In May 2023, FTD merged with From You Flowers, LLC. Michael Chapin, founder and CEO of From You Flowers, took over as CEO of the combined companies.

==Operations==
Fiscal year 2006 revenues grew 6.2% to $465.1 million, compared with revenues of $437.8 million for fiscal 2005. This revenue growth was driven by an 11.6% increase in revenue in the Consumer Segment.

The Mercury Network, the electronic network used by FTD, processes about fifteen million orders annually, through about 50,000 FTD affiliates in 154 countries, of which about 20,000 are in the United States and Canada.

On July 19, 2018, it was announced that CEO John Walden would be stepping down as the company began restructuring.

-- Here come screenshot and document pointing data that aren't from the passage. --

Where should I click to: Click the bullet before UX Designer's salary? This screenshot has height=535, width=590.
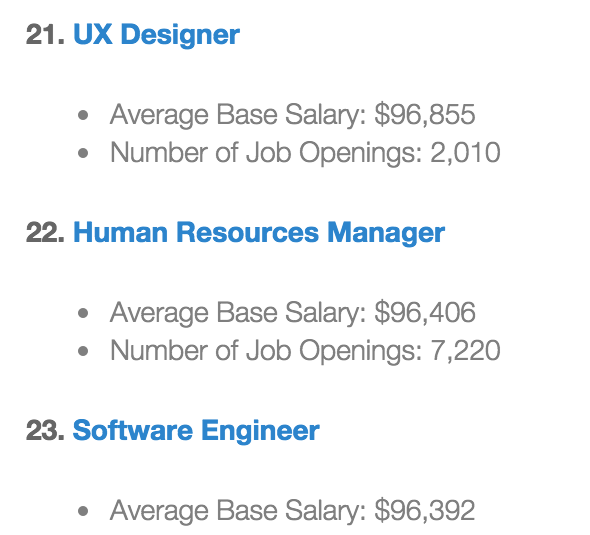tap(83, 115)
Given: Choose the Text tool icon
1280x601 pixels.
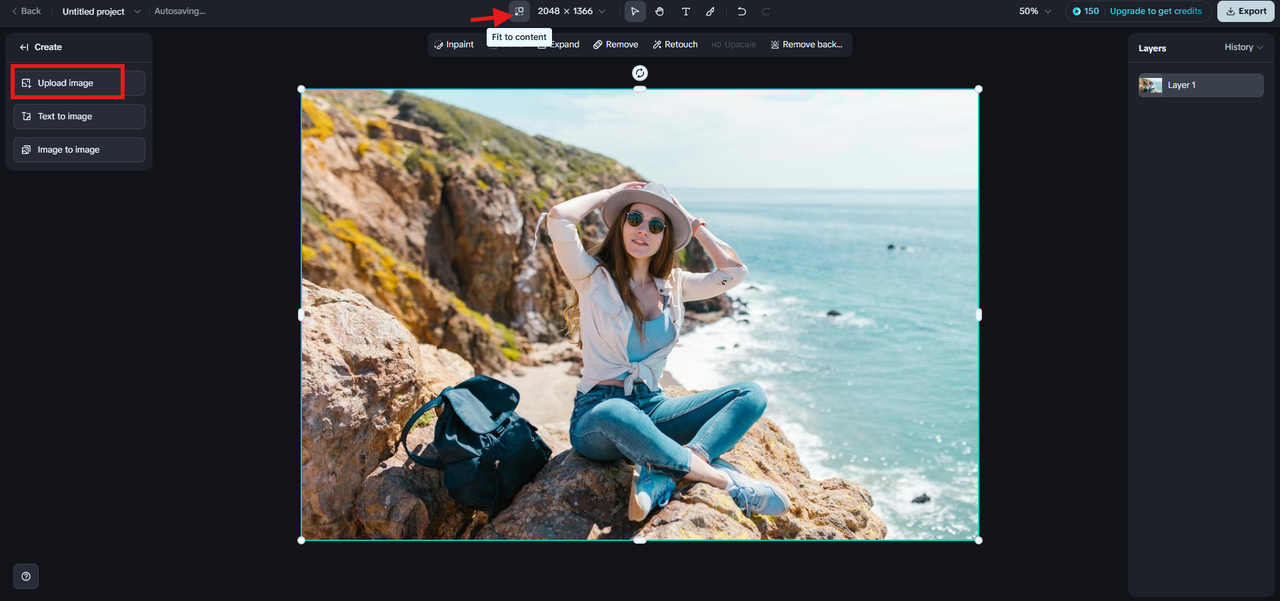Looking at the screenshot, I should [685, 11].
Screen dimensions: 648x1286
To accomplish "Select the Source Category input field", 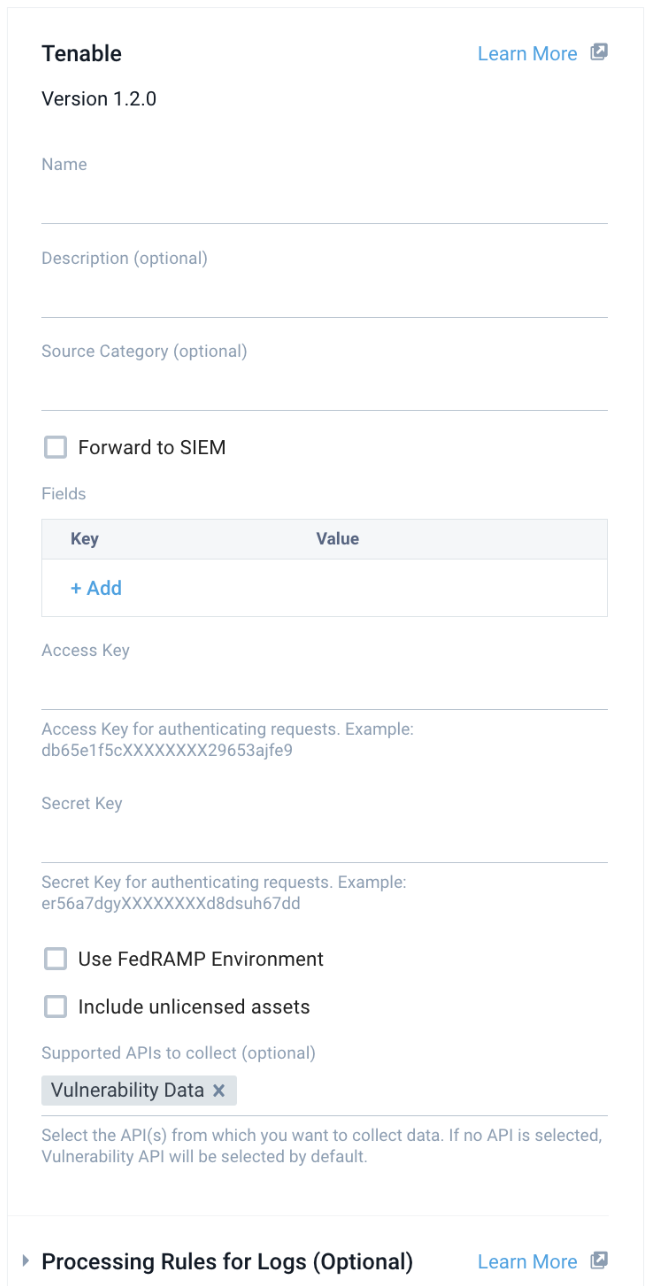I will coord(324,391).
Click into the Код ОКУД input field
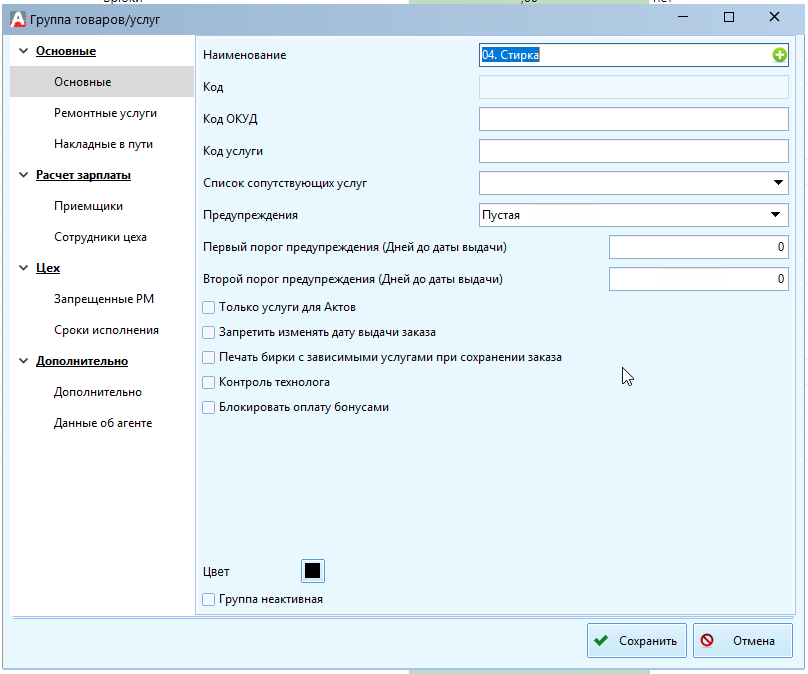This screenshot has width=808, height=674. [x=634, y=120]
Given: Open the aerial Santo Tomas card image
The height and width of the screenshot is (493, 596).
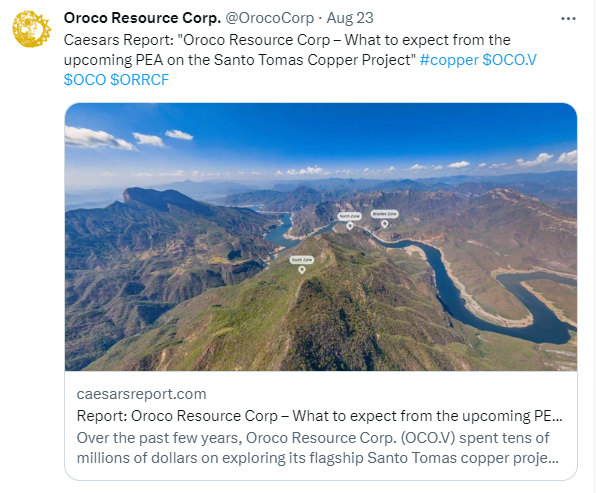Looking at the screenshot, I should 321,237.
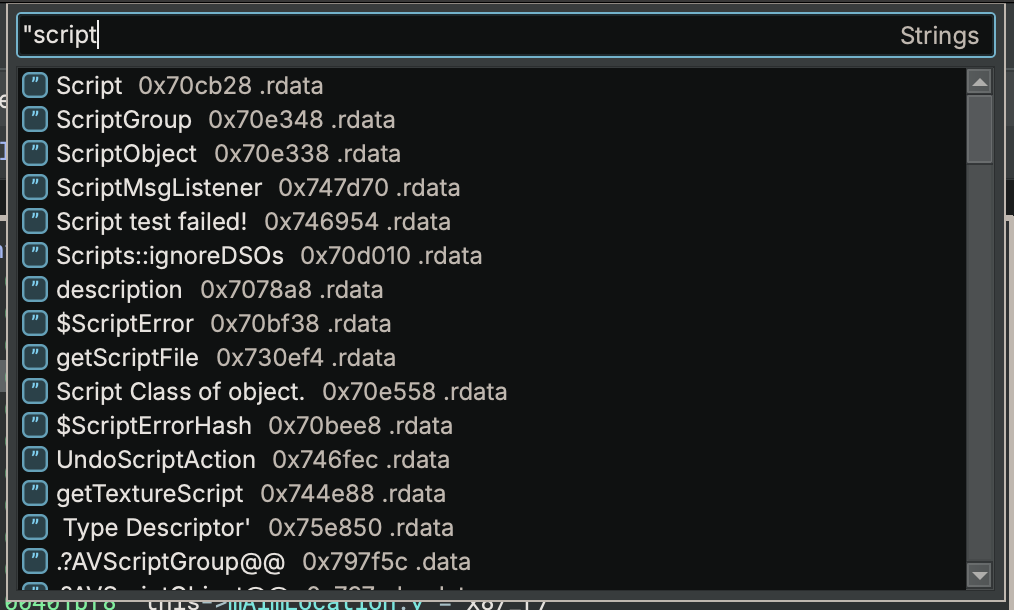Click the string icon next to "ScriptMsgListener"
Image resolution: width=1014 pixels, height=610 pixels.
(x=35, y=188)

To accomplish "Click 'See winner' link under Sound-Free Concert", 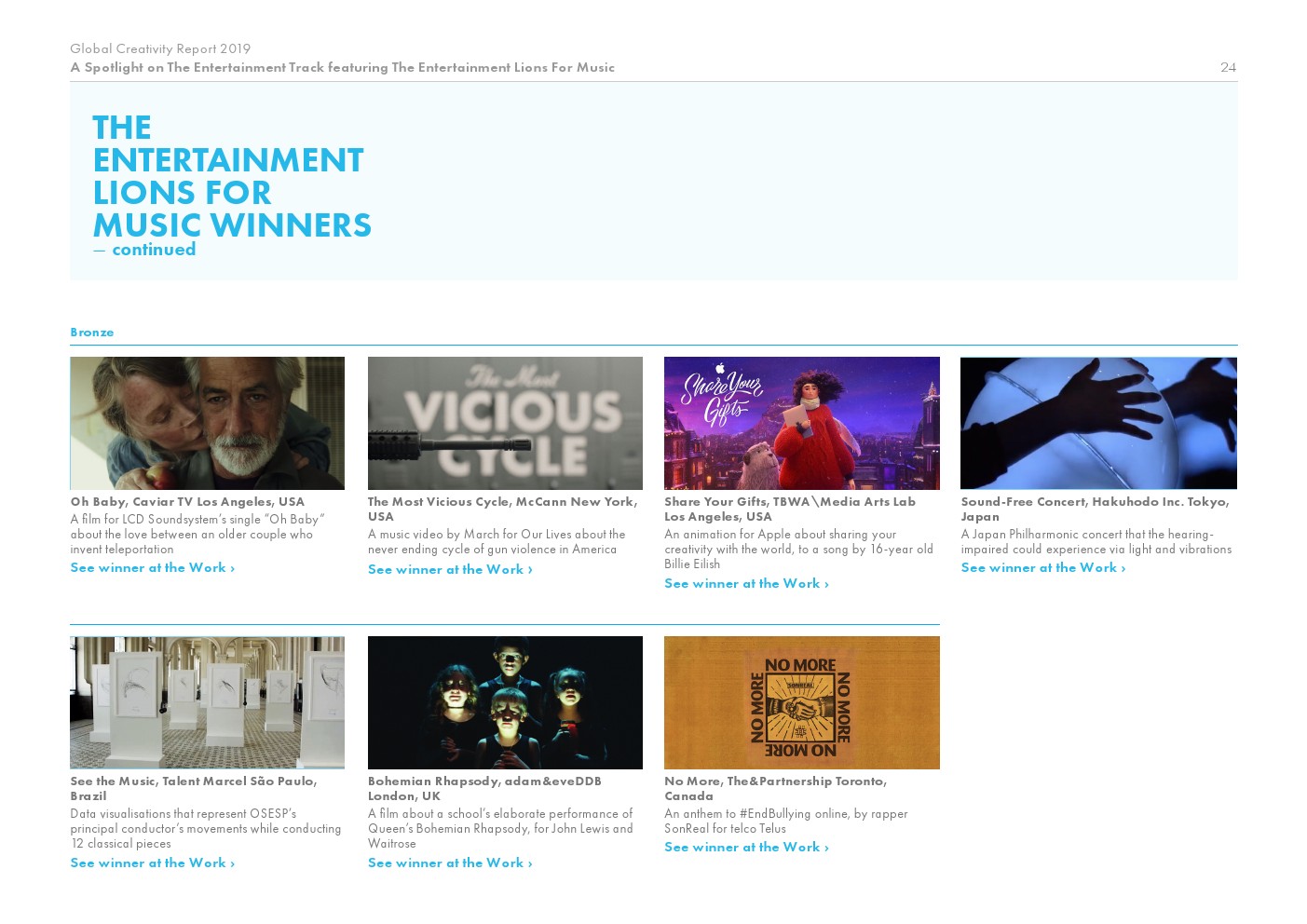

Scott Levin took over as president and CEO.

In June 2019 FTD filed for Chapter 11 bankruptcy protection while it restructures; all customer deliveries will continue in the meantime. The company said it has a tentative deal to sell its flower delivery business in North and South America to Nexus Capital. It has also received offers to buy two subsidiaries: Personal Creations and the candy delivery business Shari's Berries. Shari's Berries was acquired in 2019 by 1-800-Flowers.com.

In July 2019, the foregoing transactions were consummated for FTD's floral consumer businesses and FTD Companies became FTD LLC. with the purchase of FTD and ProFlowers by Nexus Capital Management.

In March 2020, Charlie Cole was named CEO.

==Lawsuits==
FTD had obtained a near-monopoly position in its market. It has been sued several times by the United States Department of Justice to ensure it does not engage in non-competitive behavior, namely prohibiting members from affiliating with competing flowers-by-wire services. FTD entered into consent decrees with the Department of Justice after 1956, 1969, and 1990 suits.
Florists' Transworld Delivery (FTD), sued its competitor ProFlowers for false advertising in August 2005. The suit focused on ProFlowers' claim to ship "direct from the fields" with "no middlemen". Stating that the lawsuit was "without merit", ProFlowers brought counterclaims against FTD. The lawsuit was settled a year later out of court.